## Stored data
BEGIN

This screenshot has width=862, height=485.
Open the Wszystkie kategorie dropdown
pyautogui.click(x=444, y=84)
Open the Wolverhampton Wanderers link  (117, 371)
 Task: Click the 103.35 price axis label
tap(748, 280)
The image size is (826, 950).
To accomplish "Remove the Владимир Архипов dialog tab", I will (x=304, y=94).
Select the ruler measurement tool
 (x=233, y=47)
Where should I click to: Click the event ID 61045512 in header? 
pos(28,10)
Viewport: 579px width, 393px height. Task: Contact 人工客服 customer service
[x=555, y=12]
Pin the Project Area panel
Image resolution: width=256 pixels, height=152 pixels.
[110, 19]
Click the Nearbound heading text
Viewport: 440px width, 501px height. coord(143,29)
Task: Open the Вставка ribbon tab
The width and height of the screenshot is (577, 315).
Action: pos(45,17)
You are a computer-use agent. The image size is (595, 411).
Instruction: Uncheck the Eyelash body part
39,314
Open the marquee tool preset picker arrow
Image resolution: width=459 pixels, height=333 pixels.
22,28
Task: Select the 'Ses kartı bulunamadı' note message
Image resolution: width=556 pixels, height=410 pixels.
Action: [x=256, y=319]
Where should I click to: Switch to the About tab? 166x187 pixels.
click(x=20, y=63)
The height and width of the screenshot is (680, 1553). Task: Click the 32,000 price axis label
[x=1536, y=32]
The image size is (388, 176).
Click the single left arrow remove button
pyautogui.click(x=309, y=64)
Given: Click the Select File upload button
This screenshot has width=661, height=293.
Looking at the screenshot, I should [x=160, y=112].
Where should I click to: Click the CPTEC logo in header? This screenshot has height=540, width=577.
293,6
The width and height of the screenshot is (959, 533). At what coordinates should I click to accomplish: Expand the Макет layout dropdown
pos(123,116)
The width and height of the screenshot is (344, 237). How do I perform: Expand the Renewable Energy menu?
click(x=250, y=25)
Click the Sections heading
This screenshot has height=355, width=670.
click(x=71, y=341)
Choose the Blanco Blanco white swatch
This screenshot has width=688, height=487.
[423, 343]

END

## Problem
Output each line of the entries exactly, so that nothing is lost.

## Result
This screenshot has width=862, height=485.
Open the Wszystkie kategorie dropdown
pyautogui.click(x=444, y=84)
Open the Wolverhampton Wanderers link  (117, 371)
 Task: Click the 103.35 price axis label
tap(748, 280)
The image size is (826, 950).
To accomplish "Remove the Владимир Архипов dialog tab", I will (x=304, y=94).
Select the ruler measurement tool
 (x=233, y=47)
Where should I click to: Click the event ID 61045512 in header? 
pos(28,10)
Viewport: 579px width, 393px height. Task: Contact 人工客服 customer service
[x=555, y=12]
Pin the Project Area panel
Image resolution: width=256 pixels, height=152 pixels.
[110, 19]
Click the Nearbound heading text
Viewport: 440px width, 501px height. coord(143,29)
Task: Open the Вставка ribbon tab
The width and height of the screenshot is (577, 315).
Action: pos(45,17)
You are a computer-use agent. The image size is (595, 411).
Instruction: Uncheck the Eyelash body part
39,314
Open the marquee tool preset picker arrow
Image resolution: width=459 pixels, height=333 pixels.
22,28
Task: Select the 'Ses kartı bulunamadı' note message
Image resolution: width=556 pixels, height=410 pixels.
Action: [x=256, y=319]
Where should I click to: Switch to the About tab? 166x187 pixels.
click(x=20, y=63)
The height and width of the screenshot is (680, 1553). Task: Click the 32,000 price axis label
[x=1536, y=32]
The image size is (388, 176).
Click the single left arrow remove button
pyautogui.click(x=309, y=64)
Given: Click the Select File upload button
This screenshot has width=661, height=293.
Looking at the screenshot, I should [x=160, y=112].
Where should I click to: Click the CPTEC logo in header? This screenshot has height=540, width=577.
293,6
The width and height of the screenshot is (959, 533). At what coordinates should I click to accomplish: Expand the Макет layout dropdown
pos(123,116)
The width and height of the screenshot is (344, 237). How do I perform: Expand the Renewable Energy menu?
click(x=250, y=25)
Click the Sections heading
This screenshot has height=355, width=670.
click(x=71, y=341)
Choose the Blanco Blanco white swatch
This screenshot has width=688, height=487.
[423, 343]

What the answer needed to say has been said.